My daughter came across this:

Crochet Spot » Blog Archive » How to Make Plarn (Plastic Yarn) - Crochet Patterns, Tutorials and News

So she made a ball of the stuff, using the plastic grocery bags that come in various colors from the different store, and now she's crocheting a rug to put in front of her sink.

Maybe she can crochet a new shower curtain for me next! 

My husband also uses the plastic grocery bags, stuffing them tightly in a woven feed sack, and using it for an archery target, so he can practice for bow season.


----------



## *Andi (Nov 8, 2009)

Very cool. 

I have never used the plastic grocery bags but had my mom and friends to save up plastic bread bags for a rug. Always nice to find another use for a useless product! :congrat:


----------



## JeepHammer (Oct 10, 2008)

Anyone that is paying attention knows those bags are a PLAGUE on the planet!

I live about 15 miles from any town, yet I have them caught in trees, in my fences, all over the pastures, ect. 

The archery target is a VERY good idea! 
I never thought about braiding them into rugs, we used to do that with the left over hay/straw bale twine and I don't see why it wouldn't work with the bags too!

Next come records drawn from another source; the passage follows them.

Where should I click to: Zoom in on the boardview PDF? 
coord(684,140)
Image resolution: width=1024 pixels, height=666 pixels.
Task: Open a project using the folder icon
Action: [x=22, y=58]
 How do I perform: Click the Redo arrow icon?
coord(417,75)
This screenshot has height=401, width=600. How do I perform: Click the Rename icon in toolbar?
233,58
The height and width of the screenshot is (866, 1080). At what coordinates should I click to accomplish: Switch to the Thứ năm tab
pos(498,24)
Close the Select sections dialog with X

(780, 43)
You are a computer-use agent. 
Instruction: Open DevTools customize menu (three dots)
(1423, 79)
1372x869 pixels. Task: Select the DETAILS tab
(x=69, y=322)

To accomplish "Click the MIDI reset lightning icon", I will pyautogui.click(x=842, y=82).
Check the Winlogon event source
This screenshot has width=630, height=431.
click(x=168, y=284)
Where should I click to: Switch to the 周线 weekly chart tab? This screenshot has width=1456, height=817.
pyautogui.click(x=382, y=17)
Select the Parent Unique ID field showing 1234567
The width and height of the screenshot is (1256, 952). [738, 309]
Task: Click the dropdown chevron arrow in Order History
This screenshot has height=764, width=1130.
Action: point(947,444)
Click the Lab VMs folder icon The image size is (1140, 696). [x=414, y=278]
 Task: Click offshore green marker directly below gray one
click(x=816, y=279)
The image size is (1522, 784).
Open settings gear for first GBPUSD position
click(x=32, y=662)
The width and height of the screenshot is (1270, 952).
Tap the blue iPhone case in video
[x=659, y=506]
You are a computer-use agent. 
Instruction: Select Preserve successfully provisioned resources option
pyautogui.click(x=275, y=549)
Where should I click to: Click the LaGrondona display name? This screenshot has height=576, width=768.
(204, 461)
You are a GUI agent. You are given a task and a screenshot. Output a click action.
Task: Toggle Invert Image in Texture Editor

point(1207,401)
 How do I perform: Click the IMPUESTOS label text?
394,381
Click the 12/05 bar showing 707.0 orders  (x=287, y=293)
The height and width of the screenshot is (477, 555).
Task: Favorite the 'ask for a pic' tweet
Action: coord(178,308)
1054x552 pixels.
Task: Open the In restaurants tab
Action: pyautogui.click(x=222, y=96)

Any cushion is good cushion when you have a back like mine!


----------



## Magus (Dec 1, 2008)

I re use hell out of those things especially in the fall when I cram them full of wood chips and pine cones and use them as fire starters,you can also line the bottom of your crisper and freezer with them to catch any spills and otherwise nastiness that can go on in a frige.you know...that leaking package of steaks or the dopey kid who can't put a lid on a 2 liter bottle right.


----------



## Emerald (Jun 14, 2010)

I buy really cheap(but nice) throw blankets that are fleece on Black Friday for $2 and I cut them into all kinds of things.. I make draft dodgers with the fleece and stuff them with the plastic grocery bags and you just lay them by the doors or if you have an old house like mine(102 this year) and can only afford to replace the windows one at a time, I put them on the little "ledge" where the two windows meet and the little gap (usually there is something in there like felt or something, but ours are gone) and it keeps even more of the drafts out.
I am also in the process of making the Plarn right now and rolling up balls of it as I watch the TV and plan on making some bags or rugs out of it this winter.


----------